PROBLEM DETAILS | Print every one of the rows below word for word, line by line.

***** WORKING DATA *****

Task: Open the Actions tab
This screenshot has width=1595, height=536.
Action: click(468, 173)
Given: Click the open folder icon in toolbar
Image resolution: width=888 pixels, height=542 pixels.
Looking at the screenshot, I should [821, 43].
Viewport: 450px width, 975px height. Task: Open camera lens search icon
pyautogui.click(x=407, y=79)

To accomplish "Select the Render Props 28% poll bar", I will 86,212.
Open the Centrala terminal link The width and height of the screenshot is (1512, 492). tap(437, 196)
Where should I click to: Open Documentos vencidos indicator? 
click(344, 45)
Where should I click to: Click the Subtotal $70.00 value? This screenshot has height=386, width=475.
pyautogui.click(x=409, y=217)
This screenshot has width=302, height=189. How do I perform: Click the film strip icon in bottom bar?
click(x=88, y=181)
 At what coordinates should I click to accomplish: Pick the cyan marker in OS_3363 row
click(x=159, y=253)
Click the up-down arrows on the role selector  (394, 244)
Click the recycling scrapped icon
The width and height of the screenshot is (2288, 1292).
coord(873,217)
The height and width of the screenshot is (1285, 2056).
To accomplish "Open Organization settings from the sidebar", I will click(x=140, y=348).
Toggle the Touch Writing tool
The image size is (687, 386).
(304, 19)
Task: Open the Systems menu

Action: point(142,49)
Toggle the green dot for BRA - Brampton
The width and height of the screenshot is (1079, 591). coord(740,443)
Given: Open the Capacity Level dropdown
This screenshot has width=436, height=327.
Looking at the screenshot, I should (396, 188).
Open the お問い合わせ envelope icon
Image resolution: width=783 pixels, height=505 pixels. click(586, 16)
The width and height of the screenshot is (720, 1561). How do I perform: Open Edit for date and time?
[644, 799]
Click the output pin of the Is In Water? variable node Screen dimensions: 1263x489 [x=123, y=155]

*****

RESULT FOR THIS TASK |
Task: Open the Actions tab
This screenshot has width=1595, height=536.
Action: click(468, 173)
Given: Click the open folder icon in toolbar
Image resolution: width=888 pixels, height=542 pixels.
Looking at the screenshot, I should [821, 43].
Viewport: 450px width, 975px height. Task: Open camera lens search icon
pyautogui.click(x=407, y=79)

To accomplish "Select the Render Props 28% poll bar", I will 86,212.
Open the Centrala terminal link The width and height of the screenshot is (1512, 492). tap(437, 196)
Where should I click to: Open Documentos vencidos indicator? 
click(344, 45)
Where should I click to: Click the Subtotal $70.00 value? This screenshot has height=386, width=475.
pyautogui.click(x=409, y=217)
This screenshot has width=302, height=189. How do I perform: Click the film strip icon in bottom bar?
click(x=88, y=181)
 At what coordinates should I click to accomplish: Pick the cyan marker in OS_3363 row
click(x=159, y=253)
Click the up-down arrows on the role selector  (394, 244)
Click the recycling scrapped icon
The width and height of the screenshot is (2288, 1292).
coord(873,217)
The height and width of the screenshot is (1285, 2056).
To accomplish "Open Organization settings from the sidebar", I will click(x=140, y=348).
Toggle the Touch Writing tool
The image size is (687, 386).
(304, 19)
Task: Open the Systems menu

Action: point(142,49)
Toggle the green dot for BRA - Brampton
The width and height of the screenshot is (1079, 591). coord(740,443)
Given: Open the Capacity Level dropdown
This screenshot has width=436, height=327.
Looking at the screenshot, I should (396, 188).
Open the お問い合わせ envelope icon
Image resolution: width=783 pixels, height=505 pixels. click(586, 16)
The width and height of the screenshot is (720, 1561). How do I perform: Open Edit for date and time?
[644, 799]
Click the output pin of the Is In Water? variable node Screen dimensions: 1263x489 [x=123, y=155]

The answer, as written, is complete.